## What this task involves
From the entries below, report how many lines contain the string "Instagram". Only the number is wanted.

## Exercise inputs
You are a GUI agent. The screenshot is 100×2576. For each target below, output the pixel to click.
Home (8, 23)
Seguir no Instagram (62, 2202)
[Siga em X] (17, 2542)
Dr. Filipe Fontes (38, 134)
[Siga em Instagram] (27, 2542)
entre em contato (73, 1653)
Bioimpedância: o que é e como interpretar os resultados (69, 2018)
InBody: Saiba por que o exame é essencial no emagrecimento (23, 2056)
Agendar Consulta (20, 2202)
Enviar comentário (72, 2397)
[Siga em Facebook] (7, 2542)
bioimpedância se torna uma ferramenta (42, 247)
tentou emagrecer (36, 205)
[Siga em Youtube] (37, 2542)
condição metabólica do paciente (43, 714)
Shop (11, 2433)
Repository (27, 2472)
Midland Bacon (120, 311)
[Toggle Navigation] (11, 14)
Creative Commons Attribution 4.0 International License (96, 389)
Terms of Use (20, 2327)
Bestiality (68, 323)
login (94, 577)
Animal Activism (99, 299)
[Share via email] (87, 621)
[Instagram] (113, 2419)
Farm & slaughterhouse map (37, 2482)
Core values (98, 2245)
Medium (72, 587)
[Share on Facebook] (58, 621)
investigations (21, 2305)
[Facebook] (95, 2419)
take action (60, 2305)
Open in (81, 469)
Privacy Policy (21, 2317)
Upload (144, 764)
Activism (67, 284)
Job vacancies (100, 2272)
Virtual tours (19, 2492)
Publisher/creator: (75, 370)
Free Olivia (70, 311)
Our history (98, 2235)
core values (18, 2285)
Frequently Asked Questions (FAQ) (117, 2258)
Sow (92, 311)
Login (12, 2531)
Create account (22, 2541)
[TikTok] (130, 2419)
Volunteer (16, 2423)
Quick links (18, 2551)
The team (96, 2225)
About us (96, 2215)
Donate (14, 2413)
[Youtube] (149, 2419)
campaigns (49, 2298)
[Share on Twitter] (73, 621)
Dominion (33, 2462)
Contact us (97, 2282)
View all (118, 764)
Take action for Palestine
...
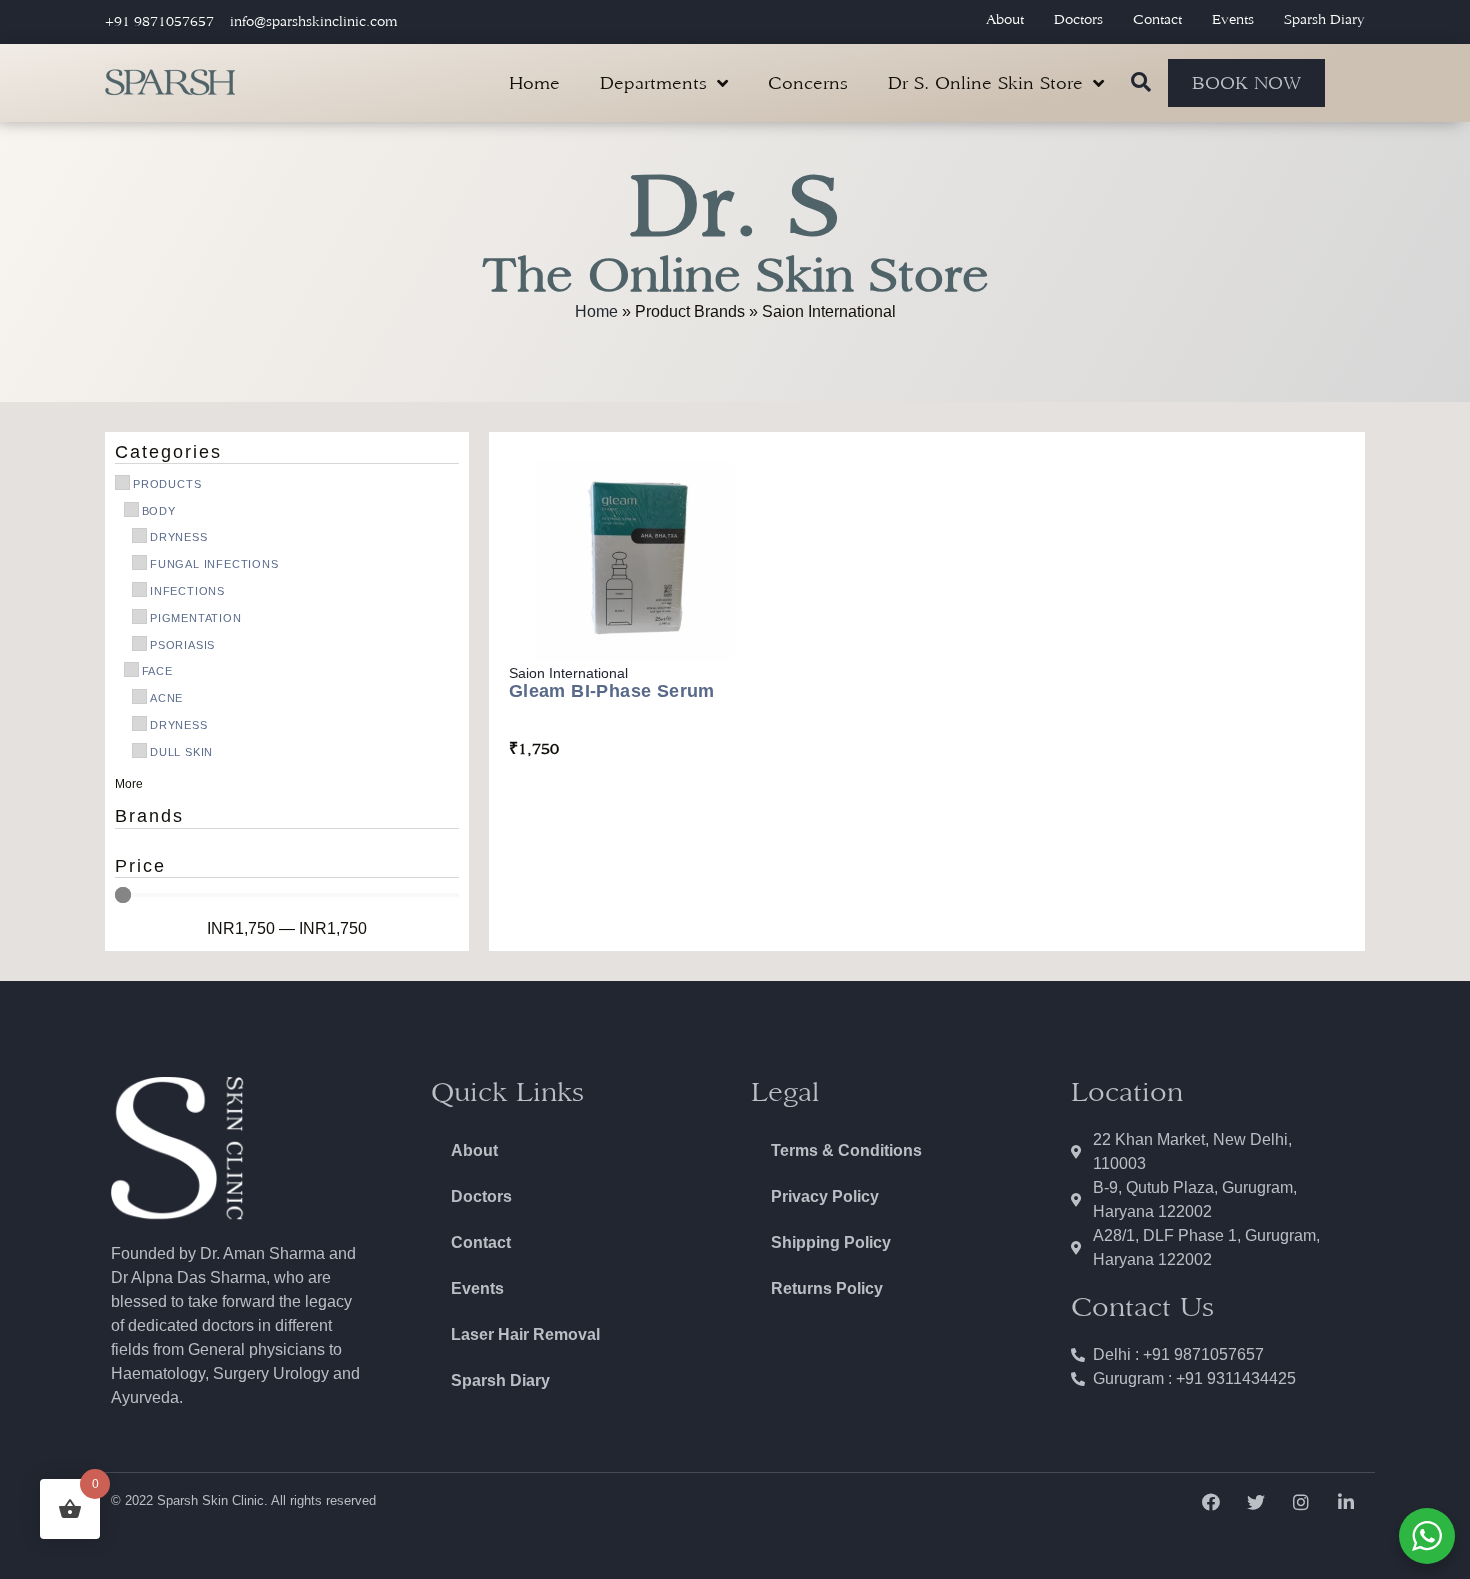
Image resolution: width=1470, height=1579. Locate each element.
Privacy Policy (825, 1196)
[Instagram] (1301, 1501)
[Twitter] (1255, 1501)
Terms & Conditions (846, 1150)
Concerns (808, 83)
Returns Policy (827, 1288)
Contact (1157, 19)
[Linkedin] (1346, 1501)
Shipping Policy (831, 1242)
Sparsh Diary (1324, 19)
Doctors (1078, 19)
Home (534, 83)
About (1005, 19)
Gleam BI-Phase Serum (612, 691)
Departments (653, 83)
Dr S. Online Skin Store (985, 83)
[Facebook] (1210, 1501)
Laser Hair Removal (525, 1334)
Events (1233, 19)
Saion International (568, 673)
* * *
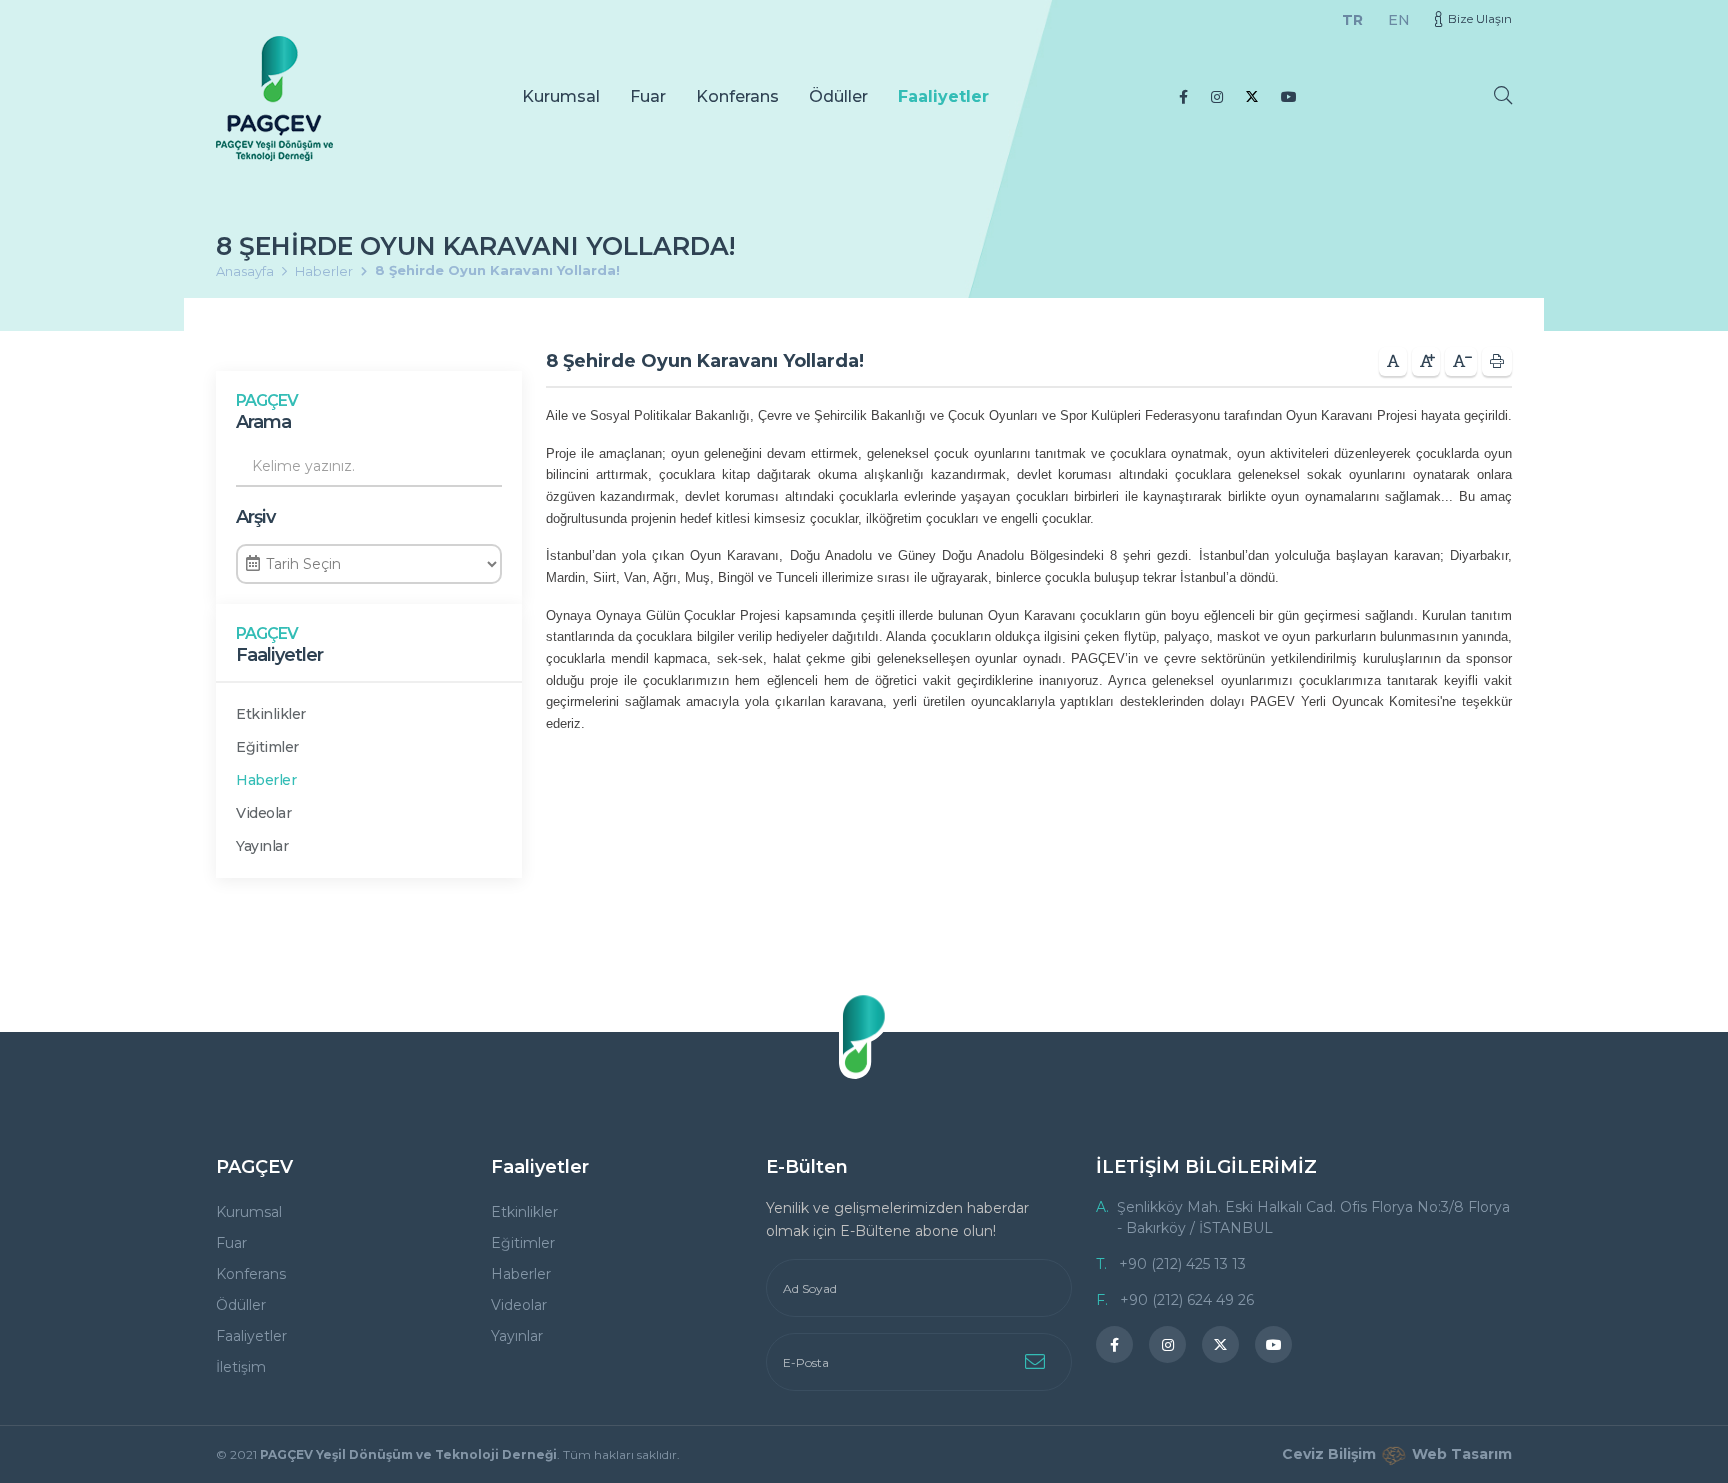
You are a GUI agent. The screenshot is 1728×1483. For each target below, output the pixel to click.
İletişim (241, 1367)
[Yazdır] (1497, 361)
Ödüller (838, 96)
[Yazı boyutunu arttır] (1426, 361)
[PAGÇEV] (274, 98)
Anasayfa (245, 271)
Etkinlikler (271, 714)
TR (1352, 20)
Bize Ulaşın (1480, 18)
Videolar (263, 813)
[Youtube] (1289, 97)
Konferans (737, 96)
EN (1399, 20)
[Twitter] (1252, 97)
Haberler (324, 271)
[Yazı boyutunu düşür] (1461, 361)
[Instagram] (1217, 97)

## Output for this task
5